**Trecho do texto**
Bolsonaro tenta se livrar as armadilhas que montou para si mesmo. Ao mentir, negar a pandemia, insistir na distribuição de medicamentos – como a hidroxicloroquina e ivermectina – além de movimentar a máquina federal para distribuir verbas para aliados do Centrão e apaniguados. A CPI está na coleta de provas de que o Palácio do Planalto tem uma estrutura paralela que atuou desde o início da pandemia ignorando as orientações de especialistas do Ministério da Saúde e da Fiocruz. Foi por isso que a CPI colheu o depoimento da médica Nise Yamaguchi. A Doutora Cloroquina foi à CPI e adotou a mesma tática do presidente: mentiu.

As contradições, mentiras e respostas evasivas dela, o mesmo modus operandi de aliados do presidente em depoimentos à CPI, foram evidentes. E, pior, Nise foi desmascarada ao vivo e à cores para todo o país. Na terça-feira, a médica tentou escapulir das perguntas do relator – que apontou 13 contradições evidentes – e entregou a existência do “gabinete paralelo” do Planalto – ou Ministério das Sombras, como insiste Renan – que ela mesma integrava como colaboradora eventual e pseudoespecialista. E entregou os outros “conselheiros”: o empresário Carlos Wizard, o ex-assessor Arthur Weintraub, o médico Luciano Azevedo e o deputado Osmar Terra (MDB-RS).

No momento mais constrangedor, o senador Otto Alencar (PSD-BA), que é médico, constatou que a médica não tem conhecimentos básicos de infectologia. Ela não soube responder perguntas como a diferença entre um vírus e um protozoário. “A senhora não sabe nada de infectologia, nem estudou, doutora. A senhora foi aleatória mesmo, superficial. A senhora não podia de jeito nenhum estar debatendo um assunto que não é do seu domínio. Isso não é honesto, doutora”, alfinetou.

Em vários momentos no depoimento, Nise insistiu na tese da imunidade de rebanho, que aposta na contaminação em massa pela livre circulação do vírus. A médica afirmou que a imunidade é “um fato” e que acontece quando uma grande quantidade de pessoas foi imunizada ou teve contato com o vírus. Levou uma invertida de Rogério Carvalho, que é medico. “Ser acometido por um vírus não produz imunidade”, desmentiu.

Se o depoimento da médica trouxe espanto à audiência da CPI, a sessão em que foi ouvida a infectologista Luana Araújo provocou comoção, com sua defesa enfática da ciência, contra a ignorância e a desinformação. Bolsonaro a impediu de ser nomeada secretária extraordinária de Enfrentamento à Covid-19, na gestão do ministro Marcelo Queiroga. Ela deu uma aula sobre a pandemia, demolindo, entre outras teorias negacionistas, a tese da imunidade de rebanho e condenando o chamado “tratamento precoce”. E classificou defensores do uso cloroquina contra a Covid-19 como a “vanguarda da estupidez”. “Essa é uma discussão delirante, esdrúxula, anacrônica e contraproducente”, criticou.

**Instruções das tarefas**
1 > Atualize o texto sobre os depoimentos na CPI, reescrevendo-o de "As contradições, mentiras" a "Osmar Terra (MDB-RS)." com "empresário" trocado por "empreendedor".
2 > Escreva a continuação do texto sobre os depoimentos na CPI a partir do ponto em que ele termina.

**Conteúdo do material**
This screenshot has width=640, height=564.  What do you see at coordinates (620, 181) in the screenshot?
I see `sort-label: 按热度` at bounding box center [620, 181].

**Respostas das tarefas**
1 >
As contradições, mentiras e respostas evasivas dela, o mesmo modus operandi de aliados do presidente em depoimentos à CPI, foram evidentes. E, pior, Nise foi desmascarada ao vivo e à cores para todo o país. Na terça-feira, a médica tentou escapulir das perguntas do relator – que apontou 13 contradições evidentes – e entregou a existência do “gabinete paralelo” do Planalto – ou Ministério das Sombras, como insiste Renan – que ela mesma integrava como colaboradora eventual e pseudoespecialista. E entregou os outros “conselheiros”: o empreendedor Carlos Wizard, o ex-assessor Arthur Weintraub, o médico Luciano Azevedo e o deputado Osmar Terra (MDB-RS).

2 >
A CPI ainda tem muito chão pela frente – pelo menos 50 dias de trabalhos. Mas já está no rumo de uma investigação consistente, apontando a responsabilidade de autoridades federais na má gestão da crise sanitária e condução criminosa da pandemia. O presidente da CPI confirmou que já há indícios da responsabilidade de Bolsonaro e outras autoridades pelas 470 mil mortes. “Temos evidências suficientes”, diz. Aziz considera que já existem evidências suficientes de que o governo Bolsonaro agiu “deliberadamente”, através de um “gabinete paralelo”, para atrasar a compra de vacinas, apostando tudo na “imunidade do rebanho”. “Não há mais nada a provar”, aponta.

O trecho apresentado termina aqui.